The Federal Reserve (Fed) accomplishes now quite an opposite mission of monetary tightening to reduce the money supply in order to combat a hyper-high inflation. It is preparing to raise the U.S. Dollar interest rates above 3% soon in September, but the cost of servicing the national public debt is still below this 3% due to extensive safe haven purchases of assets.

The instinct of self-preservation, combined with investors' hunger for income above inflation puts money directly in the hugs of "his royal nibs" the Dollar. Yes, the problems of the American financial system are great, but they are delayed even amid energy crisis. New lows for GBP/USD around 1.17 against August 10 highs near 1.23 promise more substantial reward for short-sellers of the Cable too. Many other currencies are looking almost set for more failures, as other central banks are not so quick and brave as the Fed is in terms of the speed of interest rates hiking.

Another technical dive of the single European currency under the parity, when EUR/USD stopped at 0.9901 on August 23 added more financial institutions, businesses and private investors to the enormous list of the U.S. printing press customers. Many experts and some managers of large investment funds are now running their mouths discussing high chances for the Euro to lose at least 3-5% more, if not to drop well below the 0.90 round figure, bearing in mind such kind of historic lows for EUR/USD at the dawn of the launching era for the single currency.

The current nearly 5% discounting on gold prices, compared to the highs of about $1,825 per troy ounce on August 10, still does not provide sufficient activity in gold-related investments amid the prospects of greater potential profits from further positive moves of the U.S. Dollar exchange rate also combined with approximately 3% yield in U.S. Dollar-denominated ten-year public bonds or higher yields of some corporate bonds.
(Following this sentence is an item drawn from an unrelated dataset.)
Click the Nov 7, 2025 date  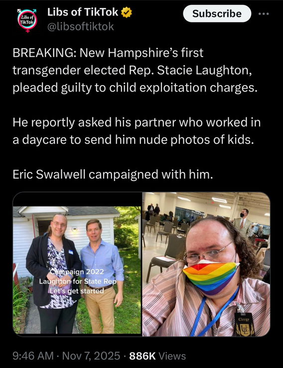[91, 356]
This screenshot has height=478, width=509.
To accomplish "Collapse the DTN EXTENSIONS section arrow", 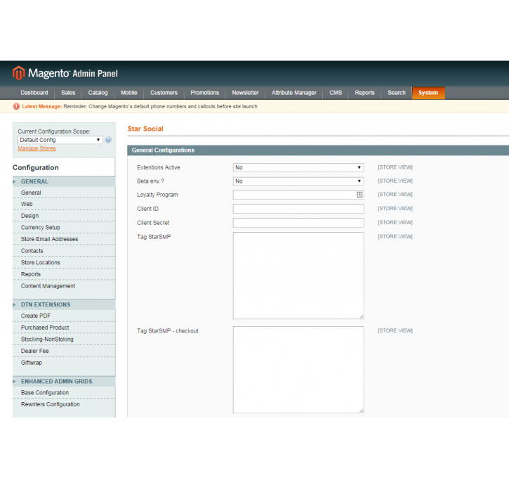I will pyautogui.click(x=14, y=304).
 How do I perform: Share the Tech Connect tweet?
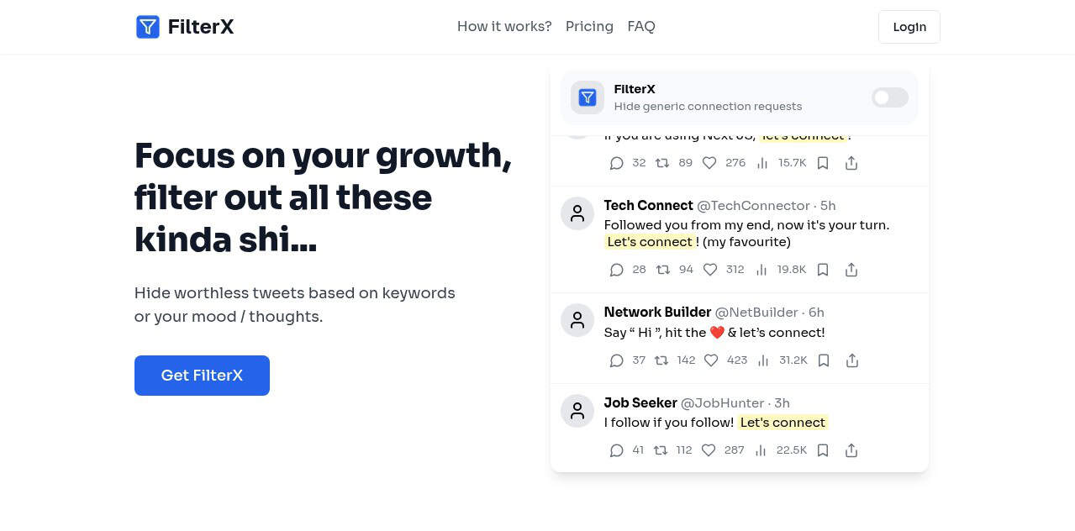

Esperio analysts believe that any new dips of gold futures, if it may drop again within the range of 3-5% lower, could turn the pyramid of market attention upside down from bonds and the Dollar in favour of gold, as soon as the discount in gold prices would be more aggressive. The long-term prospects of investments into gold generally becomes bright in the course of time against the cyclic inflationary spiral story.